La littérature scientifique confirme qu'il existe en général une relation entre les agressions sexuelles subies au cours de l'enfance et la boulimie de l'âge adulte.
Les boulimiques se comportent souvent avec la même impulsivité à l'égard de la sexualité qu'à l'égard de la nourriture.

Si la vie sexuelle des personnalités boulimiques apparaît si peu satisfaisante, c'est parce qu'elle est réfrénée à différents moments de son développement. Ce ne sont évidemment pas les crises deboulimie qui créent les problèmes sexuels, mais le peu d'estime de soi et le jugement négatif qu'on porte sur son propre corps. C'est pourquoi, dans les cas de boulimie, les approches thérapeutiques les plus modernes placent la diététique au second plan et se concentrent surtout sur les soins du corps et la psychothérapie.

La boulimie va souvent de pair avec une forte anorexie sexuelle : le désir est souvent absent, et les rapports sexuels sont surtout vécus de l'extérieur, comme si le sujet était spectateur de lui-même.


§ Obésité et sexualité :

Les obèses ont honte d'eux-mêmes.
Il arrive souvent que le refus de maigrir soit lié à la peur de devenir "trop" séduisant ou "trop" vulnérable à la séduction. Non que les obèses aient peur de plaire, ils craignent plutôt de révéler leur vraie nature dissimulée. En thérapie, ils découvrent la crainte de voir se libérer une sexualité débridée. Pour l'éviter, ils continuent donc à manger. Ou bien, au contraire, ils retombent dans leurs accès de gloutonnerie parce que cette sexualité qu'ils redoutaient tant ne se déchaîne pas tant que ça.

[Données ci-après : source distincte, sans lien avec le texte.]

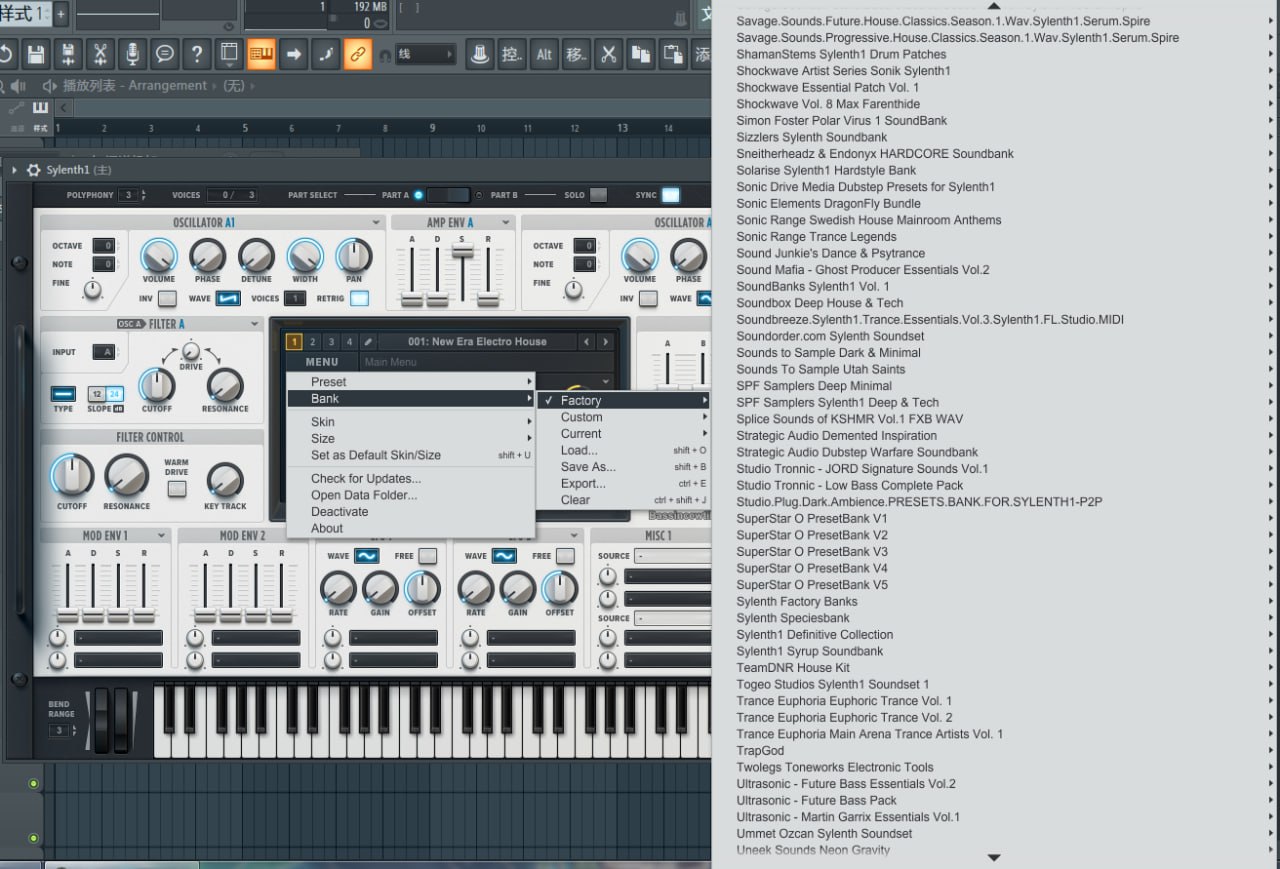Open the Sylenth1 plugin gear settings icon
Image resolution: width=1280 pixels, height=869 pixels.
[x=34, y=170]
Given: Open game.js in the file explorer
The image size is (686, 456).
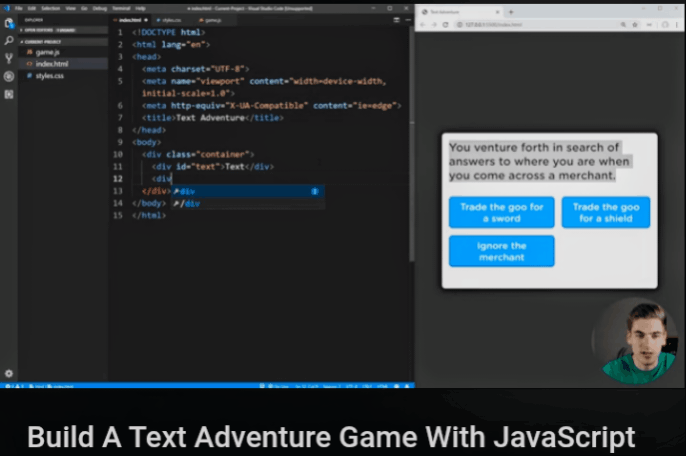Looking at the screenshot, I should pos(48,52).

La sexualité des obèses n'a rien de différent de celle des gens de poids moyen. Chez ceux qui sont au régime, il arrive que la composante ascétique fasse coïncider le manque de désir de manger avec une carence du désir sexuel mais, en général, le comportement ne se modifie pas beaucoup.
Il ressort cependant que l'excès d'autocritique sur leur physique engendre des difficultés quand il s'agit de donner du plaisir ou d'en recevoir par l'intermédiaire du corps.
La confiance en soi compte plus que le poids dans les problèmes d'ordre sexuel.


§ Anorexie et sexualité :

L'anorexie alimentaire s'accompagne presque toujours d'anorexie sexuelle. Perte du désir et perturbations de l'identité féminine constituent les principaux symptômes.

Les anorexiques ont une tendance à l'exhibitionnisme. L'anorexique séduit en faisant étalage de sa détermination et de son intelligence.

L'horreur que manifeste la majeure partie des anorexiques envers le sexe montre que l'identité sexuelle est souvent à l'origine des perturbations de l'image du corps. Et la perte du poids affecte autant les caractères sexuels secondaires que le cycle menstruel propre à l'identité féminine.

Bien que leur désintérêt pour la sexualité soit constant, les anorexiques ont souvent des relations sexuelles. Elles ont des relations sexuelles sans aucune implication affective.

Les anorexiques souffrent fréquemment d'aménorrhée et d'une stérilité due à un blocage de l'ovulation. Au début, ces troubles sont provoqués par le contrôle mental sur le système neuro-endocrinien et, par la suite, ils sont entretenus par la perte pondérale. Dans les formes les plus graves d'anorexie, c'est donc l'esprit qui les empêche d'être des femmes. De la même manière qu'elles refusent la nourriture, les anorexiques refusent le sexe ; elles se situent hors du champ sexuel grâce au jeûne.

 

IX- Conclusion

Connaître son corps reste l'un des éléments essentiels pour s'épanouir dans sa sexualité. L'ignorance sur ces questions est liée en partie au manque d'informations, mais également au fait que la sexualité reste tabou, et que la culpabilité concernant ce sujet est fréquente. Cette ignorance est le plus souvent globale : la sexualité est niée, à tous ses niveaux. Pourtant, la pulsion sexuelle primaire, la plus animale, la plus difficile à contrôler, ne demande qu'à s'exprimer. La nier, la vivre avec culpabilité, conduit au déséquilibre et à la dysharmonie.